Task directions: Which lines of the data contain the string "breadcrumb"? Show each of them, copied in full.

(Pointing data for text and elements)
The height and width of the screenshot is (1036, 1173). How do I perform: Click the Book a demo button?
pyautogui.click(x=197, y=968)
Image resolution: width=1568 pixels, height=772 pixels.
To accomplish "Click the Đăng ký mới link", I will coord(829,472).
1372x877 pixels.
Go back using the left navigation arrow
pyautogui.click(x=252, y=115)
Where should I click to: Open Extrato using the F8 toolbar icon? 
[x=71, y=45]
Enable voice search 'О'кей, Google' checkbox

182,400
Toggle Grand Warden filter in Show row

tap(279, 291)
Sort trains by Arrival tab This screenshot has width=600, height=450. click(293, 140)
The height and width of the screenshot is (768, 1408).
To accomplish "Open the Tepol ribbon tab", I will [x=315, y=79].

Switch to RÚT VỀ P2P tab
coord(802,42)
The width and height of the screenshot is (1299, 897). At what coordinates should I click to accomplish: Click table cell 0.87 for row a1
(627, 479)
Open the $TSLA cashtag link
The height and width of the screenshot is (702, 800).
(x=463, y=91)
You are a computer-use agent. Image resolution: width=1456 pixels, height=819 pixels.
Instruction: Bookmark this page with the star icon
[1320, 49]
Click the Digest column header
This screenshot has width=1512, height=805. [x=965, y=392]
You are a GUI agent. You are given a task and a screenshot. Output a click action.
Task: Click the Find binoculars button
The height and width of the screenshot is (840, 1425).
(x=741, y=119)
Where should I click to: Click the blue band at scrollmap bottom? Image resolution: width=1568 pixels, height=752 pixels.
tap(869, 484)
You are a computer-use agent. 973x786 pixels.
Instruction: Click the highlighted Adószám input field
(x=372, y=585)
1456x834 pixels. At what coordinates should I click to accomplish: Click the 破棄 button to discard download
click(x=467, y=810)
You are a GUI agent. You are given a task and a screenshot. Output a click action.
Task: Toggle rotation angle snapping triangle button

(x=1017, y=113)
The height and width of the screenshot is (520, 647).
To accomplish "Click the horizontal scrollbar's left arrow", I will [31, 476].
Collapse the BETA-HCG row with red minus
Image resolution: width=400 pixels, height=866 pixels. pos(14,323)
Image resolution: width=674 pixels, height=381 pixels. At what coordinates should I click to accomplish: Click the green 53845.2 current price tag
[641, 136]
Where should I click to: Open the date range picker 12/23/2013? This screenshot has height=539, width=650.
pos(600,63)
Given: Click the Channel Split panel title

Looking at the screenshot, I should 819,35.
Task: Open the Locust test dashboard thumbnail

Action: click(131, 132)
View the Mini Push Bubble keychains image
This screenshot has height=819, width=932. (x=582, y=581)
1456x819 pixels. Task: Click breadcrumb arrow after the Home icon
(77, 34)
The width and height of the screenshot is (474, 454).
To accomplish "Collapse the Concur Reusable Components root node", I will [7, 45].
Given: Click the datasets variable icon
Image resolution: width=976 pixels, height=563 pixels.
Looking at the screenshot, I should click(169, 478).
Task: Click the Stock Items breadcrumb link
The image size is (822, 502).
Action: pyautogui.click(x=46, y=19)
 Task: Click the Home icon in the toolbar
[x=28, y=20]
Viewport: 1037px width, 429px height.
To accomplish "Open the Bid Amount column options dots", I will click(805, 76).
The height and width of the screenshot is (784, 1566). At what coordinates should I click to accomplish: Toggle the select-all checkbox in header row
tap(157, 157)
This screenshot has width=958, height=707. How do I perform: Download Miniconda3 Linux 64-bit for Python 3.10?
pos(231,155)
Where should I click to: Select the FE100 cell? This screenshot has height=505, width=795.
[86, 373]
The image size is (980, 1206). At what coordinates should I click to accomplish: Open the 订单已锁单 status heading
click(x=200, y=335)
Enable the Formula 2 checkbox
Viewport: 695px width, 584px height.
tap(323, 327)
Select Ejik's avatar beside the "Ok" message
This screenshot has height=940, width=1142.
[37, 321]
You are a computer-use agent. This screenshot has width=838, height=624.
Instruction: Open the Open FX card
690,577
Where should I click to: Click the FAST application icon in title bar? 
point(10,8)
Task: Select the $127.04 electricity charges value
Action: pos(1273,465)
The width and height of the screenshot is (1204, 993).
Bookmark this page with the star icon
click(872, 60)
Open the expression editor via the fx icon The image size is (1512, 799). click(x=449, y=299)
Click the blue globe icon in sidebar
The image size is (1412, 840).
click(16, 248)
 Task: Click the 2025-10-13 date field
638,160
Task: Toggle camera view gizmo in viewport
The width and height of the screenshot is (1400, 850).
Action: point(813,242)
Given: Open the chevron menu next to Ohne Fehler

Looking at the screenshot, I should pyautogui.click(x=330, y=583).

Output of the task:
1456x819 pixels. Task: Click breadcrumb arrow after the Home icon
Task: Click the Stock Items breadcrumb link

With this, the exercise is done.